Key points
- The energy sector is embarking on a common path that will strengthen the need and popularity of renewable sources.
- Hedge funds know this and have quietly built positions around these uranium mining company names, which share another common thread.
- A massive rise has earned them the love of the market, and analysts say the math holds up for rallies to come.
- 5 stocks we prefer over Ur-Energy
Just as many investors have invested in Chinese names, such as Alibaba Group NYSE:BABAAfter Ray Dalio argued that, a wave of money will jump into the industry’s favorite coin today: uranium.
Supporting names like Cameco Company NYSE:CCJ And Ur-Énergie Inc. NYSE:URG have enormous potential.
Reverse engineering
Suppose you want to dig energy values and their likely evolution over the coming decades. In this case, there is only one reasonable answer: renewable energies. Of all the alternatives, solar power gets all the love and attention today, so it’s safe to assume that hedge funds aren’t interested in it.
That leaves another player on the table: nuclear power. Do nuclear energy available and scalable, sufficient uranium supply and processing can make this possible.

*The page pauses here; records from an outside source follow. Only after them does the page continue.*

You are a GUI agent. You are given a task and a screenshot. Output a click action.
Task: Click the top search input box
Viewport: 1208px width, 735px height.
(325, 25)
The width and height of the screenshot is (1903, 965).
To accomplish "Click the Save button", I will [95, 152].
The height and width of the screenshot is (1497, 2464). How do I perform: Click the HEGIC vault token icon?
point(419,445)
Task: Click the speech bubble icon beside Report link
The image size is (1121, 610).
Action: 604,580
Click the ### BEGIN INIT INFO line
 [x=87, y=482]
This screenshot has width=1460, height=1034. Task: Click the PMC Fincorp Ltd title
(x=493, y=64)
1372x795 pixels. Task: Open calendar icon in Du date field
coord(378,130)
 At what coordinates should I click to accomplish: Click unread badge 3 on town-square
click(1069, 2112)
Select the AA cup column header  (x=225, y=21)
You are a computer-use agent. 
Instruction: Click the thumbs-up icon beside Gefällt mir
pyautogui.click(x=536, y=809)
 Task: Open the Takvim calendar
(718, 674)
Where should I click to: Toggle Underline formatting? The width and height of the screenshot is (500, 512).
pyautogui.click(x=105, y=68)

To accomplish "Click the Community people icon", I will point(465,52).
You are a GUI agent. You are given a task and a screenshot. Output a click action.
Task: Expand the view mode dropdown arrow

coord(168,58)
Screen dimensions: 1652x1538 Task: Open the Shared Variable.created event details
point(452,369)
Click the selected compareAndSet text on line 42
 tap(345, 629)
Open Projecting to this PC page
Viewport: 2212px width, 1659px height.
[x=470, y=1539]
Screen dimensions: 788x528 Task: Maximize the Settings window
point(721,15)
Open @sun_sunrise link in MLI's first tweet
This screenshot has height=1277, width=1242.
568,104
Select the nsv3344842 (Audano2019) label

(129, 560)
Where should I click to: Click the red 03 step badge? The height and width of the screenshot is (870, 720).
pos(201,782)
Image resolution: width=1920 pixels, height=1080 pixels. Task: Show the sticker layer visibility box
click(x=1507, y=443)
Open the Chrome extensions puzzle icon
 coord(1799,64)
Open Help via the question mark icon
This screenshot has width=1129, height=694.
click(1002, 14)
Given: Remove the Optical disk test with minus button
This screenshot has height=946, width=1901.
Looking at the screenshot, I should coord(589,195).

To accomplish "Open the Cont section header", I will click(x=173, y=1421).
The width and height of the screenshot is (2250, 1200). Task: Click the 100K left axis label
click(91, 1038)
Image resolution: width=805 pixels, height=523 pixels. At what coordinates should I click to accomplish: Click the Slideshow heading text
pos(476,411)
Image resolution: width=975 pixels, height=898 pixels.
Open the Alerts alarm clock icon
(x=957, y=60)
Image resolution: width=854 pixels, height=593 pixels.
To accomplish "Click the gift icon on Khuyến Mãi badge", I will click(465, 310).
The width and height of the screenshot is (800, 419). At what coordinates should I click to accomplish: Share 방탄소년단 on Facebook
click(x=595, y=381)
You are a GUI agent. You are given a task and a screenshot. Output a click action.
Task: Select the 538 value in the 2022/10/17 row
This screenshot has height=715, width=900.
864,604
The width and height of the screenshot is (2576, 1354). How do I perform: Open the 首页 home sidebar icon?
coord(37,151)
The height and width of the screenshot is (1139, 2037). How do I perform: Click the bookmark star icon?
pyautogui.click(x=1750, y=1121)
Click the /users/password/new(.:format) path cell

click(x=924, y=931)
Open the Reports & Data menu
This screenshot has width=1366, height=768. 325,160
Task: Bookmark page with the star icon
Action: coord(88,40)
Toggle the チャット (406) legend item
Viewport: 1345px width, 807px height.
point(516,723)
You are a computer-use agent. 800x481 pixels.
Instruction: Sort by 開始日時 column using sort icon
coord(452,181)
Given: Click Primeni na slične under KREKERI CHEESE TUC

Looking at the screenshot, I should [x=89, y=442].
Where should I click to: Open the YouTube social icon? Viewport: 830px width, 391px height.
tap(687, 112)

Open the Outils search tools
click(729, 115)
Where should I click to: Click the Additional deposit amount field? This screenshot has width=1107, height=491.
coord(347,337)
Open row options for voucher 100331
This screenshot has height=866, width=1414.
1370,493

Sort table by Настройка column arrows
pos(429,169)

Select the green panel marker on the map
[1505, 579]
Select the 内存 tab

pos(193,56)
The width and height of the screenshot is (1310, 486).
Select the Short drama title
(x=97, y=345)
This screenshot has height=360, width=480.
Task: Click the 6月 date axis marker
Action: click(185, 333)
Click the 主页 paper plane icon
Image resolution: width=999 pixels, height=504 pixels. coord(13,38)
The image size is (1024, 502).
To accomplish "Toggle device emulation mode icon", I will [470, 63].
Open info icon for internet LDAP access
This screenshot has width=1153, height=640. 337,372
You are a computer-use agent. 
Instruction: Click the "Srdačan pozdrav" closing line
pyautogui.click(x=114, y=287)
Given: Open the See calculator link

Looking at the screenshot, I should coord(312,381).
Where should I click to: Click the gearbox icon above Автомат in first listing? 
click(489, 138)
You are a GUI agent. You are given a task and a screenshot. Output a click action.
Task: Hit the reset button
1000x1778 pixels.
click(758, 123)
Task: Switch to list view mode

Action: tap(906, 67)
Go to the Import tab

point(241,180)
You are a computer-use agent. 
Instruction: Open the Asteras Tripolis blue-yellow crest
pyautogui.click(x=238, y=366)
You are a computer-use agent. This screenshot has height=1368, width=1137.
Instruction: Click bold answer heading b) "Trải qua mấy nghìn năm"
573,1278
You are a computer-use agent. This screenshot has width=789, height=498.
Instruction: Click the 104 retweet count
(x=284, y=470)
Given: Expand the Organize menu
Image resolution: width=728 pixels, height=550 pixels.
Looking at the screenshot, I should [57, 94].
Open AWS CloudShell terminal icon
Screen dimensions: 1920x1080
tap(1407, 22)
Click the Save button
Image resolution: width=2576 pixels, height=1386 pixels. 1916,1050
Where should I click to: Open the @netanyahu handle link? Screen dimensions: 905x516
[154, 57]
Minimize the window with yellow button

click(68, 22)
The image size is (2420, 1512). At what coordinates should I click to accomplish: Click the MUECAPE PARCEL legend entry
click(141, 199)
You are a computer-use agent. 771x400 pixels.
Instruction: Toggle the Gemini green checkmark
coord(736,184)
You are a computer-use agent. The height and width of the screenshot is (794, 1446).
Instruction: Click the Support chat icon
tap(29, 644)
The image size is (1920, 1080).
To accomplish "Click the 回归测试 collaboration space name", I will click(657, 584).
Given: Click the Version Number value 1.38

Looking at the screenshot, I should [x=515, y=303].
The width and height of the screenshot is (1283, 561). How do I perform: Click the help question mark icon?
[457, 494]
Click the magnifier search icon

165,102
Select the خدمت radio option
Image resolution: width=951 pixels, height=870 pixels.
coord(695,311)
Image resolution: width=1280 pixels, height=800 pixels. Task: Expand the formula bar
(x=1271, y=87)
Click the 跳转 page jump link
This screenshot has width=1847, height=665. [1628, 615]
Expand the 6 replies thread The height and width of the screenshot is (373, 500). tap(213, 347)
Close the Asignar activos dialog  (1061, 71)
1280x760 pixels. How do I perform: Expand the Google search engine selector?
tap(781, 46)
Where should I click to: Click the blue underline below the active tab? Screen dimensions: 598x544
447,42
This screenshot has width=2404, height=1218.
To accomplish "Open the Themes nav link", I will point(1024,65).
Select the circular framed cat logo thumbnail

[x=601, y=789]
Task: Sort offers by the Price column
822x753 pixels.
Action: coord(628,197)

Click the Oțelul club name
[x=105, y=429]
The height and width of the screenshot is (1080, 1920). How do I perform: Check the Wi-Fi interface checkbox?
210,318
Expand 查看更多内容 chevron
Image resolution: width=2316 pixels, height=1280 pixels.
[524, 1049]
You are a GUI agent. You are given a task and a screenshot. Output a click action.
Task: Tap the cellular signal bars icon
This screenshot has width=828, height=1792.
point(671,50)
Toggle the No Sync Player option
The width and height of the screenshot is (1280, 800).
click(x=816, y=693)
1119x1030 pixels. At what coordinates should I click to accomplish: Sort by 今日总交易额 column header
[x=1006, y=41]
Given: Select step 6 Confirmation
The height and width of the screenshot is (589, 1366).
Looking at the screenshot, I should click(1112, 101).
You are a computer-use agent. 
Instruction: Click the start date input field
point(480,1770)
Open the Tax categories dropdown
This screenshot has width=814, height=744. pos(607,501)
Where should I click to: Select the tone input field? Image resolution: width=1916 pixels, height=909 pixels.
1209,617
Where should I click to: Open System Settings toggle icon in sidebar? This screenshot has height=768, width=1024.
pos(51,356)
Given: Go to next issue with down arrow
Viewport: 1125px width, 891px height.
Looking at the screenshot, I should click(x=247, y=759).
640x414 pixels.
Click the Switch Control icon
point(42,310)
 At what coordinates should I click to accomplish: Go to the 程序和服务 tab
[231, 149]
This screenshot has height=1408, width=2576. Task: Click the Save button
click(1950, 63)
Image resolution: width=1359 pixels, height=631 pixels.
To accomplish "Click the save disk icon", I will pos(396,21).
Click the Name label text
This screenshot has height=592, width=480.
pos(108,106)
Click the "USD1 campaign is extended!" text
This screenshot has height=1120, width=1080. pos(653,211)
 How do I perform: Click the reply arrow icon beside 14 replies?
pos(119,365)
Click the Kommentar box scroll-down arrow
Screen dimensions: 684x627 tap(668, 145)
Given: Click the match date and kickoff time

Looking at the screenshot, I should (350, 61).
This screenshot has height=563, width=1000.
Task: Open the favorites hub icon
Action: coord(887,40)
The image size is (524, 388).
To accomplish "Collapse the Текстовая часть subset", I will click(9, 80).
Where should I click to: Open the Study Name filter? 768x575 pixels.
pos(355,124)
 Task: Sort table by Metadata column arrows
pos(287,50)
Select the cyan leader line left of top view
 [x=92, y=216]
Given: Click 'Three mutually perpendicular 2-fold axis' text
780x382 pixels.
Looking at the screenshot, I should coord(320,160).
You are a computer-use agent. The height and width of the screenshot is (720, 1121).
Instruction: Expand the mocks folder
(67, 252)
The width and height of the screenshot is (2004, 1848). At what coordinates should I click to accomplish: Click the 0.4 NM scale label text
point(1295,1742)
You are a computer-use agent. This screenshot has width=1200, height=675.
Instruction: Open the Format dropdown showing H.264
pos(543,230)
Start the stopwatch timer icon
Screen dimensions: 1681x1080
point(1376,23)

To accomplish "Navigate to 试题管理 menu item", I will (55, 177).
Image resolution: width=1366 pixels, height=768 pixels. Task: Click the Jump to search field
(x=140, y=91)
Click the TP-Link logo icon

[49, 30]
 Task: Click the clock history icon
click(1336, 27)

The last oil fluctuations and the added geopolitical risks have led some to speculate on a barrel price of 150 dollars soon. As more minds support this idea, they will look for a cheaper alternative.
Because knowing which energy company will become the leader in nuclear power is like having a crystal ball, one constant must shed light on this hypothetical name: uranium miners. This is why so much activity has been devoted mining stocks around this trend.
Greatness in reverse
Terra Capital, Segra Capital, Argonaut Capital Partners and Anaconda Invest have one thing in common: they have quietly built their momentum and accumulation around the trend described above, primarily focusing on two winning names..
When you break down the mining sector, you can easily find it with MarketBeat stock screener.
The sector trades at an average ratio of 11.0x, with an expected average earnings growth rate of 32.5% for the next year.
Starting with Cameco, the market rewards the stock with a valuation of 20.8x, which represents an 89% premium to the sector. Now most value investors would be scared to invest in the most expensive name in the sector; But they would be wrong to avoid Cameco.
This company has analysts waiting an EPS increase of 288.7%, well above the expected industry average. There is a justifiable reason why the market and hedge funds are willing to overpay for Cameco stock; It is growth potential surrounding an unstoppable industry trend makes it a deal any day of the week.
Now, what does the smallest name on this list, Ur-Energy, say? It trades at a massively higher P/E of 110.1x. Do the math on how much that bounty is, and follow the thread to the promised land and why it deserves such a high valuation.
Mathematics is also checked, with analysts expect a growth rate of 150% for EPS. Given the much higher P/E multiple, the stock could rise much higher despite its growth rate being nearly half that of Cameco.
Before you consider Ur-Energy, you’ll want to hear this.
MarketBeat tracks Wall Street’s top-rated and top-performing research analysts daily and the stocks they recommend to their clients. MarketBeat identified the five actions that top analysts are quietly whispering to their clients to buy now before the broader market tanks…and Ur-Energy wasn’t on the list.
Although Ur-Energy currently enjoys a “Buy” rating among analysts, top-rated analysts believe these five stocks are Better Buys.